----- Selected extract -----

Chubu Electric and JGC Global’s study on sorghum-based SAF production was chosen by the Japan Cooperation Center for Petroleum and Sustainable Energy.
Sorghum, a crop resistant to hot and arid climates, has high sugar content, making it suitable for fermentation and bioethanol production.
To secure feedstock supply, discussions began with Omani energy company OQ.
TAKEAWAY: Cultivating sorghum is aimed at a stable feedstock supply, but relying on the Middle East may be risky in light of the Iran conflict, even if Oman has been less affected than its Persian Gulf neighbors. While sorghum offers several advantages, most production is concentrated in Africa and the Middle East. Sorghum can also be cultivated in the U.S., South America and SE Asia. Diversifying sourcing would strengthen supply security.
Sumitomo agreed to form a JV with carbon-removal startup Graphyte (U.S.), taking a 49% stake to develop and market Carbon Dioxide Removal (CDR) credits.

-----

--- Exercise 1 ---
List every company the industry news excerpt names.
--- Exercise 2 ---
According to the industry news excerpt, what stake is Sumitomo taking in its joint venture with Graphyte?

----- Dataset excerpts -----

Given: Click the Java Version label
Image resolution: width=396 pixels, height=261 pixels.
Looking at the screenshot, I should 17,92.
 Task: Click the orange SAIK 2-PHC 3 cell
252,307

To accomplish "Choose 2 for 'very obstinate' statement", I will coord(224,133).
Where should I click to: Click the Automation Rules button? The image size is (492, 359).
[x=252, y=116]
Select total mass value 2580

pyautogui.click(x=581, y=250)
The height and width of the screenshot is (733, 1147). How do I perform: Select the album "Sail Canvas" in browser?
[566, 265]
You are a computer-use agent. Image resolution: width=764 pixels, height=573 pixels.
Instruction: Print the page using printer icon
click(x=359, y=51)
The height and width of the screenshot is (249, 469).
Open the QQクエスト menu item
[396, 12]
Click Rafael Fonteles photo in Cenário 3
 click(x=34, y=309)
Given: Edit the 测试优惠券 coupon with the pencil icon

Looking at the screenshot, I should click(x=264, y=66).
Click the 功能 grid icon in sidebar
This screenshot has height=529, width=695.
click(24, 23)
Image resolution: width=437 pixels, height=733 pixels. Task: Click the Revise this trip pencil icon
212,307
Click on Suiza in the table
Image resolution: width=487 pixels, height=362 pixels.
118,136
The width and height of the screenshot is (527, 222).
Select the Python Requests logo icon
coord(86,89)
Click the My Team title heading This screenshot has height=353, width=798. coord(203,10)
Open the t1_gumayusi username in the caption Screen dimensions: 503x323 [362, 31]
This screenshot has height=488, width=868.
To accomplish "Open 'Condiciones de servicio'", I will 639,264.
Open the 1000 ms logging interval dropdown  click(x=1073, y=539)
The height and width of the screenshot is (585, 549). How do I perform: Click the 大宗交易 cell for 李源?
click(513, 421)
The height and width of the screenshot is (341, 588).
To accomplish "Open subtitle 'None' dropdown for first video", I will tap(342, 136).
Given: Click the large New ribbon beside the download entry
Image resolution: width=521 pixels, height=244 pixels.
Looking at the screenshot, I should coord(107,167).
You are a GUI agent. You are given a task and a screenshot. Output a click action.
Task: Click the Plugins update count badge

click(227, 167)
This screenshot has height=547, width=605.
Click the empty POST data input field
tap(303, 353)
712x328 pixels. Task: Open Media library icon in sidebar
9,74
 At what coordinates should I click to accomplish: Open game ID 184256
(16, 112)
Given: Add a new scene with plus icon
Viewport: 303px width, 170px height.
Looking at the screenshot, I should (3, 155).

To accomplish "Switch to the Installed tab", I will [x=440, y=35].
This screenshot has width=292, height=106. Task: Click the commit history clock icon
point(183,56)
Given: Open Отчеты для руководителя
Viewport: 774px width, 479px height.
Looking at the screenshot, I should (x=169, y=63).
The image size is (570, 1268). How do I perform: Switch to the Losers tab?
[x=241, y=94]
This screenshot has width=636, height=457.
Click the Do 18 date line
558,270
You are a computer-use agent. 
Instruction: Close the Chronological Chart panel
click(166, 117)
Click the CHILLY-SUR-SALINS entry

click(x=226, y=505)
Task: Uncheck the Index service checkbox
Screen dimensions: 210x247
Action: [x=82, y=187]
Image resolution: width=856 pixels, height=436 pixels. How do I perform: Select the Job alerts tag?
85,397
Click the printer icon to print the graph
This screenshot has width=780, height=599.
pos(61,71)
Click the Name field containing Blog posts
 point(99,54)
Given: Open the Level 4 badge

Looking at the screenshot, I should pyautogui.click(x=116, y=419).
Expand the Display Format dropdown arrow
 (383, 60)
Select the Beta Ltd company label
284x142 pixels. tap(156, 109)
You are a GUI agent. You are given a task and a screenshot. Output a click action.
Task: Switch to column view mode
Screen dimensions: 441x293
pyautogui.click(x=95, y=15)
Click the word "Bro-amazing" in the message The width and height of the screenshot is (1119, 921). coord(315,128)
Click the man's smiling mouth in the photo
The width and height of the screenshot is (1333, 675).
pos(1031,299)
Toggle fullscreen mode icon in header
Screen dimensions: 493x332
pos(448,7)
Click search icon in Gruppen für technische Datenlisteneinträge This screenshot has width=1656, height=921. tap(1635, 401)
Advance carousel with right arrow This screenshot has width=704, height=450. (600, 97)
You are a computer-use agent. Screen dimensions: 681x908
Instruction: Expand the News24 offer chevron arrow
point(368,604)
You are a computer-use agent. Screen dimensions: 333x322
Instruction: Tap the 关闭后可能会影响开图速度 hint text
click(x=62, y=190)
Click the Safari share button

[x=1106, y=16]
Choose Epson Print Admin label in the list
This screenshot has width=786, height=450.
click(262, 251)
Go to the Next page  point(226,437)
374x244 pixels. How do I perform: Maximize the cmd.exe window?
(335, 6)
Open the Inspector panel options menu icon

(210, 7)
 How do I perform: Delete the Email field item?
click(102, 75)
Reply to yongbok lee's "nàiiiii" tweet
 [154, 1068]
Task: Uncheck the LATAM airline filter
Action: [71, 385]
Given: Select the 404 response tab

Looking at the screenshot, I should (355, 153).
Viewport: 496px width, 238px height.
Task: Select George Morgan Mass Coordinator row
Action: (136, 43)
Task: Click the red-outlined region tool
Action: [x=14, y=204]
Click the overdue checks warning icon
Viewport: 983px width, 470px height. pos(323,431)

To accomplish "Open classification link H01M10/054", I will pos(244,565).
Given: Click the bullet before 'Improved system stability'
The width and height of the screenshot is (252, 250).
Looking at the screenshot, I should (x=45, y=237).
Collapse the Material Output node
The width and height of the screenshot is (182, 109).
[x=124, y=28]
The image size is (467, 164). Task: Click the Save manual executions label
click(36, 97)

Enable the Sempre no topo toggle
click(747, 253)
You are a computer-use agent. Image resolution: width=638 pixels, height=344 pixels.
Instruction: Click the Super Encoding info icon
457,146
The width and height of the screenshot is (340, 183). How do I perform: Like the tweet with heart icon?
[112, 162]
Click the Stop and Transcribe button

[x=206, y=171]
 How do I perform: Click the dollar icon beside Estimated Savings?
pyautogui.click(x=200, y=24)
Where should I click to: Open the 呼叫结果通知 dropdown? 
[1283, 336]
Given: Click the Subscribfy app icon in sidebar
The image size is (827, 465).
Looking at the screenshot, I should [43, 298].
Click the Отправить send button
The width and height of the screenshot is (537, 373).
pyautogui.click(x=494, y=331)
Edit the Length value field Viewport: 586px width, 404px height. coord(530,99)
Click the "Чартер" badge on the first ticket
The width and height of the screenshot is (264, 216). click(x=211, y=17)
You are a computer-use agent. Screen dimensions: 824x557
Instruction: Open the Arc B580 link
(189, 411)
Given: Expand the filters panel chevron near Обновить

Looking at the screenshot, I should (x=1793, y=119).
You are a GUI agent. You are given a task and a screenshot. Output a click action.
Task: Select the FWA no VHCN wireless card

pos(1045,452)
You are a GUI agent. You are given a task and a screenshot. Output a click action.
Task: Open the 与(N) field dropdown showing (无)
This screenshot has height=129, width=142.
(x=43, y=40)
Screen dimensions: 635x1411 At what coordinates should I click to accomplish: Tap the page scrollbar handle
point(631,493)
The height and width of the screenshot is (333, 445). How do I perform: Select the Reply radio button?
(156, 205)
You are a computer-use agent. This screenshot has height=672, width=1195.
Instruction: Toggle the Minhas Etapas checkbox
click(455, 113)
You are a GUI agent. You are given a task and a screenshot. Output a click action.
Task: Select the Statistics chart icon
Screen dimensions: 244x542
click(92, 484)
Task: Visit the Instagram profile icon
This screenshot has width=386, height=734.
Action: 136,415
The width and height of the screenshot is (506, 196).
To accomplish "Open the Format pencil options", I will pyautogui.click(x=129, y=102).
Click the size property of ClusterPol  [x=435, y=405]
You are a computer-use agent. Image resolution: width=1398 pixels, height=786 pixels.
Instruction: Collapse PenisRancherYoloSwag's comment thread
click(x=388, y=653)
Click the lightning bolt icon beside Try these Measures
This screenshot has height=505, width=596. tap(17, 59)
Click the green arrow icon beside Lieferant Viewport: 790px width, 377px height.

-----

--- Result 1 ---
Chubu Electric, JGC Global, OQ, Sumitomo, Graphyte

--- Result 2 ---
A 49% stake.